### Stated goal A
Give the lines of the records from the line with "Click the printer icon in toolbar" through the line with "Action: coord(988,107)" as a numbered list, leaving out any blank lines.

### Passage to read
Research Notable

AI Coding Tools: 65% More Usage, Only 10% More Merged Code

March 14, 2026 2 min read

What if AI coding tools are getting dramatically better at tests and barely better at work?

A 15-month longitudinal study tracking 400 companies from November 2024 through February 2026 found that AI tool usage among developers increased 65%. Pull request throughput, the actual code that makes it into production, increased just 10%.

That's a massive gap. And it lines up with a growing body of evidence that AI coding benchmarks are measuring something real but not something that translates cleanly to productivity.

The Benchmark Problem

SWE-bench has become the standard leaderboard for AI coding agents. It measures whether AI-generated code passes automated tests. Scores have climbed steadily. Every major model release trumpets a new SWE-bench high.

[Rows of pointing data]

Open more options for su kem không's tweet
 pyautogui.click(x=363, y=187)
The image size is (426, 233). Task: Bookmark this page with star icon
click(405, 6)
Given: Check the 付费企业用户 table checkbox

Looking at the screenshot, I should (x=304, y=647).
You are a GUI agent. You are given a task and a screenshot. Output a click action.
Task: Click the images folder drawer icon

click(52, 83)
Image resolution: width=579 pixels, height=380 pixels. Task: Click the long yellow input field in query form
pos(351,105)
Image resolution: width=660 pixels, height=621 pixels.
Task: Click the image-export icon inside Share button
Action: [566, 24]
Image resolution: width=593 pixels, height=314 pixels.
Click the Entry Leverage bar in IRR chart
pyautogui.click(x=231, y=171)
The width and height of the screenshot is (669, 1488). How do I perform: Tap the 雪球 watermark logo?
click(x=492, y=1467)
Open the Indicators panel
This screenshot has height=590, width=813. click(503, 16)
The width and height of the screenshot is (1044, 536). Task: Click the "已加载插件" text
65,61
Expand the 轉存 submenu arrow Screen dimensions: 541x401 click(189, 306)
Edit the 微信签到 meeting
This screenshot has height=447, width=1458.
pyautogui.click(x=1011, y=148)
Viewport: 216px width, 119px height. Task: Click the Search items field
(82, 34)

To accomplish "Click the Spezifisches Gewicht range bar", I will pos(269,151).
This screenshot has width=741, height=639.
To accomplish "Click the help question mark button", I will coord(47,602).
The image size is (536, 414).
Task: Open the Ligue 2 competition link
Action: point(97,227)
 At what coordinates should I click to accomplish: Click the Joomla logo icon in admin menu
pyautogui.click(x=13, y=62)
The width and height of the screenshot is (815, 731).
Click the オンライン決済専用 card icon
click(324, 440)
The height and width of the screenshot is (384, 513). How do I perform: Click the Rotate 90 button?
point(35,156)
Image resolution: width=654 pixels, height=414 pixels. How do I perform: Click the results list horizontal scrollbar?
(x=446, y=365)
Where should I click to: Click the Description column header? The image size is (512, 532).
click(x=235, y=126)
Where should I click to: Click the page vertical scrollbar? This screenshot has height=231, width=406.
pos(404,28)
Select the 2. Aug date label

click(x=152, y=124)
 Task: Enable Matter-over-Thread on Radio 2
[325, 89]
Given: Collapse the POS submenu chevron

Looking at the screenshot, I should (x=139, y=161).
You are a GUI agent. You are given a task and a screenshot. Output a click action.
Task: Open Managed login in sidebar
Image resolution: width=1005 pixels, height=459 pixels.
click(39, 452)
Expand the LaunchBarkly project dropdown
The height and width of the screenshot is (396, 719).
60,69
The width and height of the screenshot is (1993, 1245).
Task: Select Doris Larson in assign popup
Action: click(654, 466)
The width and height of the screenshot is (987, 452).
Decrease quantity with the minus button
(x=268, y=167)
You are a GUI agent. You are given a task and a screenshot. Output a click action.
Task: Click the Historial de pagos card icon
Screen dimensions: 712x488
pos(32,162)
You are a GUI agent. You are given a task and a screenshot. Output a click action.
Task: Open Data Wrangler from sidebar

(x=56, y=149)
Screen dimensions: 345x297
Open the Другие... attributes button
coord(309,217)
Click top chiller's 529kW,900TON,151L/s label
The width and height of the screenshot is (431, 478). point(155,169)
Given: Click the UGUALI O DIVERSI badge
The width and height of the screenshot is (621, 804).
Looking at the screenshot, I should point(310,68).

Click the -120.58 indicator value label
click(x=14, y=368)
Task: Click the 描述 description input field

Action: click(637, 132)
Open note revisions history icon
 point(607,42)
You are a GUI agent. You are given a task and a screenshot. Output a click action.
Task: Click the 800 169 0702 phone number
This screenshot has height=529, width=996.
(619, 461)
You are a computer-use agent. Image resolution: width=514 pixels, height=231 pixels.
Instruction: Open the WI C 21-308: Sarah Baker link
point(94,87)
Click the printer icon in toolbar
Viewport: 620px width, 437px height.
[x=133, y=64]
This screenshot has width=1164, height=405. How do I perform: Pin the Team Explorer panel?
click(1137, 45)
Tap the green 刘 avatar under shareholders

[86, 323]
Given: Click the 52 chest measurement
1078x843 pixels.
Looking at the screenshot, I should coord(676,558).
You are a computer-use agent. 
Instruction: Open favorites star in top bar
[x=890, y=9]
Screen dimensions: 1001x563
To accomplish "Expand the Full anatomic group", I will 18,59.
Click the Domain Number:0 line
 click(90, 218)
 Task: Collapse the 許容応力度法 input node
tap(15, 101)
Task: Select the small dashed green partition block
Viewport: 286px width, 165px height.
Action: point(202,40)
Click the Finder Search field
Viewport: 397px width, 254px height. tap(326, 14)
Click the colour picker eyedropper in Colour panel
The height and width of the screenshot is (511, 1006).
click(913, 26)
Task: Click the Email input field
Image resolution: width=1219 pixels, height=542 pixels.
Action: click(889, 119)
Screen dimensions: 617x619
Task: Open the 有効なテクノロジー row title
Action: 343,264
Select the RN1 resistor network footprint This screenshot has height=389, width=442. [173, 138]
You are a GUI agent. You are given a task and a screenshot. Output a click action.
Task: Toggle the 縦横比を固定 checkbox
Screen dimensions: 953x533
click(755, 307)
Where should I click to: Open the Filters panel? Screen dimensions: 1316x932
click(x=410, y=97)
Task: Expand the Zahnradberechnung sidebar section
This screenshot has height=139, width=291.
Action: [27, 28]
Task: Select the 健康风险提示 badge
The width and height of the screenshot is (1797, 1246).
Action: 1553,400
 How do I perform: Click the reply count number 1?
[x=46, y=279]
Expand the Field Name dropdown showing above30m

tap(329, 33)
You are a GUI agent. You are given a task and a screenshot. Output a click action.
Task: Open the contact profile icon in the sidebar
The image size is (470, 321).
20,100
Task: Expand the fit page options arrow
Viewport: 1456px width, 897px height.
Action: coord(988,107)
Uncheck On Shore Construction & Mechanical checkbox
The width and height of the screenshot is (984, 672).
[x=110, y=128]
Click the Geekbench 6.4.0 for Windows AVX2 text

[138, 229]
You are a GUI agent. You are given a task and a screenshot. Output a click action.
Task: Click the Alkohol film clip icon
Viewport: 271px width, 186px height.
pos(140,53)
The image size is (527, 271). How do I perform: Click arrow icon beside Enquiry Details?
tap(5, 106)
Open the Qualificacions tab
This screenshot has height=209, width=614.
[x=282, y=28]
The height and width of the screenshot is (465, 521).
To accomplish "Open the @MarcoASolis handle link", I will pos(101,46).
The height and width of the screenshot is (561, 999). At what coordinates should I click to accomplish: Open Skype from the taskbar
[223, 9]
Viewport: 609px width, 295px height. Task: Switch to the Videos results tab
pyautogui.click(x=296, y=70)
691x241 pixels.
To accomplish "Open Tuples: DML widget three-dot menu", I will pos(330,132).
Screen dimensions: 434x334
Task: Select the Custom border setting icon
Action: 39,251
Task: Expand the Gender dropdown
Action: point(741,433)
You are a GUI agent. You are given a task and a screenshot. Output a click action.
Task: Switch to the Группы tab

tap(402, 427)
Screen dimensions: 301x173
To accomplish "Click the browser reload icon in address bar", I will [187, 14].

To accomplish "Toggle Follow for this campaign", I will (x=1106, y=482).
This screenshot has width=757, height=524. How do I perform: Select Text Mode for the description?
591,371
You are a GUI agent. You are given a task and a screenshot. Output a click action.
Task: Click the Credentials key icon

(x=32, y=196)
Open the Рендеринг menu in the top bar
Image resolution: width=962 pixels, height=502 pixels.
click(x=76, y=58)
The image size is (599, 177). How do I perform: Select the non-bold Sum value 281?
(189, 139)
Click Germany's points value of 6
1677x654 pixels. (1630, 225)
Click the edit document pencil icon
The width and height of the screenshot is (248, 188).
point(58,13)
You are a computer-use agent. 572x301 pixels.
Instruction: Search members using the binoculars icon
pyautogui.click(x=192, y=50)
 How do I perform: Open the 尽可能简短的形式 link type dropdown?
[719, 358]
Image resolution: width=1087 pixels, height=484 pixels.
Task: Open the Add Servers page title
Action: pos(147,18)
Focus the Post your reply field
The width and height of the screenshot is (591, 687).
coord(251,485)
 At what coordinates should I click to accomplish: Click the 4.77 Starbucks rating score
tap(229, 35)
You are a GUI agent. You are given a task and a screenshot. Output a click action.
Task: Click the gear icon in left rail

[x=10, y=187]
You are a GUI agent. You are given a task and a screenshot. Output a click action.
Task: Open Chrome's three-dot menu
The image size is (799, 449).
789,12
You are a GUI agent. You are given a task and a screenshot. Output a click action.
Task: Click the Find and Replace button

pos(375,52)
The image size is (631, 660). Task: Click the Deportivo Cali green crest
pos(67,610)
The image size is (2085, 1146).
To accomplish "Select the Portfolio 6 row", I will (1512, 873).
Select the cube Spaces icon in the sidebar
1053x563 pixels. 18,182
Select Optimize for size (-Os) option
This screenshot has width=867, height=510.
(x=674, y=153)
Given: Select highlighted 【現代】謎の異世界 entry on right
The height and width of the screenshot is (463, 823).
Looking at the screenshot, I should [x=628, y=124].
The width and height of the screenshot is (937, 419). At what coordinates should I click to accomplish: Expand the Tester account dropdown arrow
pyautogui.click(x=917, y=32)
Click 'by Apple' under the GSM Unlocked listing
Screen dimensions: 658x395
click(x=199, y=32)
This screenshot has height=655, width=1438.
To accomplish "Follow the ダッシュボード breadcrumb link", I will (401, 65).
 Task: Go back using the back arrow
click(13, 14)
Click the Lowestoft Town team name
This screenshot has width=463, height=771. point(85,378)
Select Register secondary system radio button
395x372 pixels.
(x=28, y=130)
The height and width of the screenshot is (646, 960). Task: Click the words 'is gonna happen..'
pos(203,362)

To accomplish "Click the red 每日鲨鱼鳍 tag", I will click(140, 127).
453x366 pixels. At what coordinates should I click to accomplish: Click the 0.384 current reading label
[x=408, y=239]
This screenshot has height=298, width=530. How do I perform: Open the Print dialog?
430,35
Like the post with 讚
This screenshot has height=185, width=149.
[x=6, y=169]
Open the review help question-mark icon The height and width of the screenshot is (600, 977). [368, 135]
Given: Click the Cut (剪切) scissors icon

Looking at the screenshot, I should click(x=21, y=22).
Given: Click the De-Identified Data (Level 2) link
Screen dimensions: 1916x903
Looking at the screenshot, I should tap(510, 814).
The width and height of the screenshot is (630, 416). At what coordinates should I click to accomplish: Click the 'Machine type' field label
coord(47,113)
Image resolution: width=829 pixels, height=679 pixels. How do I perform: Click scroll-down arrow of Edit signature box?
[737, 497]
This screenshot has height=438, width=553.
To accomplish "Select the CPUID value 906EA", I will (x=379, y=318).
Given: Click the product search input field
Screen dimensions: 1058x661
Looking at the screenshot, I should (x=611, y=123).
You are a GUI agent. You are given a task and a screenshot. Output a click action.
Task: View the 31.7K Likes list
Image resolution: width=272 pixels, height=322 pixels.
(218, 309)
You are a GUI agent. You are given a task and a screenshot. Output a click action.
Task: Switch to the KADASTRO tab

### Stated goal B
Retype the whole article on AI coding tool usage and merged code word for word.

### Problem solution A
1. Click the printer icon in toolbar
2. Viewport: 620px width, 437px height.
3. [x=133, y=64]
4. This screenshot has width=1164, height=405. How do I perform: Pin the Team Explorer panel?
5. click(1137, 45)
6. Tap the green 刘 avatar under shareholders
7. [86, 323]
8. Given: Click the 52 chest measurement
9. 1078x843 pixels.
10. Looking at the screenshot, I should coord(676,558).
11. You are a computer-use agent. 
12. Instruction: Open favorites star in top bar
13. [x=890, y=9]
14. Screen dimensions: 1001x563
15. To accomplish "Expand the Full anatomic group", I will 18,59.
16. Click the Domain Number:0 line
17.  click(90, 218)
18.  Task: Collapse the 許容応力度法 input node
19. tap(15, 101)
20. Task: Select the small dashed green partition block
21. Viewport: 286px width, 165px height.
22. Action: point(202,40)
23. Click the Finder Search field
24. Viewport: 397px width, 254px height. tap(326, 14)
25. Click the colour picker eyedropper in Colour panel
26. The height and width of the screenshot is (511, 1006).
27. click(913, 26)
28. Task: Click the Email input field
29. Image resolution: width=1219 pixels, height=542 pixels.
30. Action: click(889, 119)
31. Screen dimensions: 617x619
32. Task: Open the 有効なテクノロジー row title
33. Action: 343,264
34. Select the RN1 resistor network footprint This screenshot has height=389, width=442. [173, 138]
35. You are a GUI agent. You are given a task and a screenshot. Output a click action.
36. Task: Toggle the 縦横比を固定 checkbox
37. Screen dimensions: 953x533
38. click(755, 307)
39. Where should I click to: Open the Filters panel? Screen dimensions: 1316x932
40. click(x=410, y=97)
41. Task: Expand the Zahnradberechnung sidebar section
42. This screenshot has height=139, width=291.
43. Action: [27, 28]
44. Task: Select the 健康风险提示 badge
45. The width and height of the screenshot is (1797, 1246).
46. Action: 1553,400
47.  How do I perform: Click the reply count number 1?
48. [x=46, y=279]
49. Expand the Field Name dropdown showing above30m
50. tap(329, 33)
51. You are a GUI agent. You are given a task and a screenshot. Output a click action.
52. Task: Open the contact profile icon in the sidebar
53. The image size is (470, 321).
54. 20,100
55. Task: Expand the fit page options arrow
56. Viewport: 1456px width, 897px height.
57. Action: coord(988,107)

### Problem solution B
Research Notable

AI Coding Tools: 65% More Usage, Only 10% More Merged Code

March 14, 2026 2 min read

What if AI coding tools are getting dramatically better at tests and barely better at work?

A 15-month longitudinal study tracking 400 companies from November 2024 through February 2026 found that AI tool usage among developers increased 65%. Pull request throughput, the actual code that makes it into production, increased just 10%.

That's a massive gap. And it lines up with a growing body of evidence that AI coding benchmarks are measuring something real but not something that translates cleanly to productivity.

The Benchmark Problem

SWE-bench has become the standard leaderboard for AI coding agents. It measures whether AI-generated code passes automated tests. Scores have climbed steadily. Every major model release trumpets a new SWE-bench high.